As a child, I had an instinctive fascination with animals. I had all of our encyclopedias dog-eared to the animal entries, and I could name most of the world’s major mammals by my early teens. As a young adult, one of the most memorable periods of my life was a four-month stint at Isle Royale National Park, a 210-square-mile archipelago in Lake Superior that was a home to moose, wolves, and foxes. As with almost all other U.S. national parks, sport hunting was strictly forbidden there, and you could actually get a glimpse of the animals because they were not particularly skittish. That experience solidified my view that humans had a place in nature, but it was to be a respectful and unobtrusive one.
Values toward wildlife are shifting.
But culture is a powerful influence—and we live in a diverse nation. When young people are taught to hunt by parents or grandparents, that’s an influence that’s hard to resist. Hunting is a rite of male passage in some families, and even some communities, and there’s pressure to conform. And once people accustom themselves to the idea, they then develop a belief system to support that behavior.
I was reminded of this in reading a recent story in The New York Times about efforts in West Virginia to reverse the trend of kids not taking up hunting. One hunting advocate featured in the story said that when he was a kid he and his classmates would leave their rifles in the principal’s office so they could hunt squirrels and groundhogs just after the last bell rang.

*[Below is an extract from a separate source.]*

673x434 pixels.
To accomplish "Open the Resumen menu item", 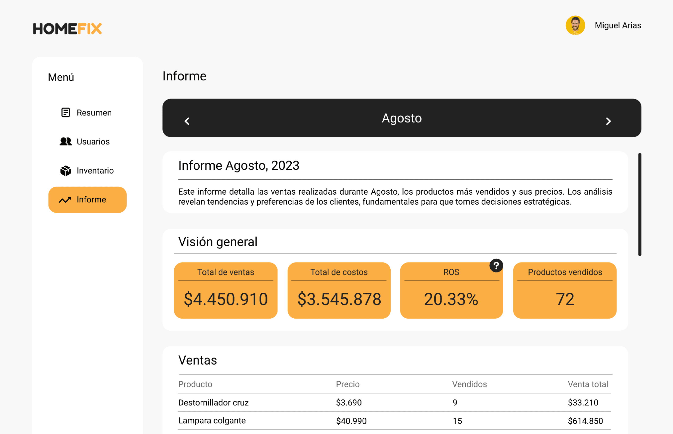I will click(94, 113).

The story focused on the efforts by industry and the state to pull kids back to the sport of hunting, because so many kids are interested in other recreational activities. The West Virginia legislature approved a bill to allow hunting education in schools—a controversial program even in a major hunting state given the rash of school shootings nationwide and the fear of guns in the hands of emotionally troubled young people. Even the Pittsburgh Post-Gazette, a newspaper in one of the biggest hunting states in the country with readership that crosses into West Virginia, said in an editorial, "If a social custom is in decline—an expression of free choice—then arguably it should be left to decline. The real loser here is the educational process, which surely has better things to do than teach hunting."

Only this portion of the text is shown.